Estabelecem-se, por outro lado, parâmetros destinados a garantir que, quando seja essa a decisão, a interrupção voluntária da gravidez venha a ser praticada em condições adequadas de saúde, segurança e humanidade. Eis por que se estabelece que a interrupção só pode ter lugar nas 12 primeiras semanas, sempre sob a direcção de um médico e exclusivamente em estabelecimento público ou privado que preencha determinados requisitos de qualidade e eficácia.

O prazo-limite de 12 semanas, dentro do qual a interrupção pode ser praticada, não assenta senão em considerações de ordem médica. Trata-se do limiar a partir do qual o risco de complicações e sequelas (esterilidade, prematuridade) aumenta sensivelmente.

Em todo o caso, a interrupção só pode ser praticada sob a direcção de um médico. Não porque exija meios pouco usuais ou envolva dificuldades técnicas invulgares, quando atempadamente realizada, mas porque importa garantir a detecção de situações de risco, sempre possíveis.

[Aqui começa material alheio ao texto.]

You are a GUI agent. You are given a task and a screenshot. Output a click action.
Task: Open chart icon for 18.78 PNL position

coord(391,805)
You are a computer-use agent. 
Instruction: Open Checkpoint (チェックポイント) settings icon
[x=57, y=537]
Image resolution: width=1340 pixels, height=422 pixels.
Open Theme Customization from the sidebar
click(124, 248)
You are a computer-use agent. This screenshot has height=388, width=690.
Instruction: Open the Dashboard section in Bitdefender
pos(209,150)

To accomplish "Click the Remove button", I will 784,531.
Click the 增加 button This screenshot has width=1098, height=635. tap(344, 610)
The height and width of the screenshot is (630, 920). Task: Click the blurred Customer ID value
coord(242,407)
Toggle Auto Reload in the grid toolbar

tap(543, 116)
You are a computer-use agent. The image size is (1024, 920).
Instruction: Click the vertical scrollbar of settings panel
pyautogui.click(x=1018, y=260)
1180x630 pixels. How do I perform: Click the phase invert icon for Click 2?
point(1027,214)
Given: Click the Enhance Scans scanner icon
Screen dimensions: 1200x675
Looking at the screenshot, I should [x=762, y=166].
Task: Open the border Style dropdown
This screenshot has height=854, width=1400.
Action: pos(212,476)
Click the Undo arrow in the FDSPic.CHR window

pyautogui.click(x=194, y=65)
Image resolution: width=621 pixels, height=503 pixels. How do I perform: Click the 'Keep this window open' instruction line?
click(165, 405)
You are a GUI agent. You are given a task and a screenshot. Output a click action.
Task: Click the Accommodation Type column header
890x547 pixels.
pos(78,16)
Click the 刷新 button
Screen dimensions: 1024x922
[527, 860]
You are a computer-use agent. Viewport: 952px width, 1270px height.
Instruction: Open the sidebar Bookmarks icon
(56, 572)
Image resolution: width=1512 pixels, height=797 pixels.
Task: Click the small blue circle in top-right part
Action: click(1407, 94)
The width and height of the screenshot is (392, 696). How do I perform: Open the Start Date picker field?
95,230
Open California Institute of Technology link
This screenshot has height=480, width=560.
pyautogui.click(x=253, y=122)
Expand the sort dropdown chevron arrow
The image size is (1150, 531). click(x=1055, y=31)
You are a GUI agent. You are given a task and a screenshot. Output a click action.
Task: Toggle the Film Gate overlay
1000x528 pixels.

A atribuição da responsabilidade legal e técnica de tais intervenções a um médico afigura-se adequada à realidade das estruturas de saúde do país e constitui solução mais exigente do que a legalmente prevista para o parto, que em Portugal continua, de resto, a fazer-se legalmente sem assistência e com sérios riscos (em 31,5 % dos casos ao domicílio). A solução preconizada visa potenciar os recursos humanos diversificados de que dispomos, sem prejuízo da saúde da mulher e com vantagem para uma real acessibilidade dos cuidados a prestar, mesmo nas regiões mais carenciadas.

Dada a natureza da intervenção e a necessidade de garantir que a sua realização tenha lugar em condições sanitárias adequadas, determinou-se que é em estabelecimentos de saúde públicos ou privados especialmente autorizados que deve ser praticada. As normas regulamentares deverão, muito especialmente, assegurar a organização dos serviços públicos por forma tal que nas diversas regiões fique assegurada a possibilidade de exercício dos direitos que a lei a Codos igualmente reconhece.

B — O processo de decisão

As normas relativas ao processo de decisão procuram atender adequadamente a uma matéria em que se entrelaçam questões próprias da esfera de opção pessoal da mulher e imperativos sociais relevantes que aqui têm de encontrar expressão.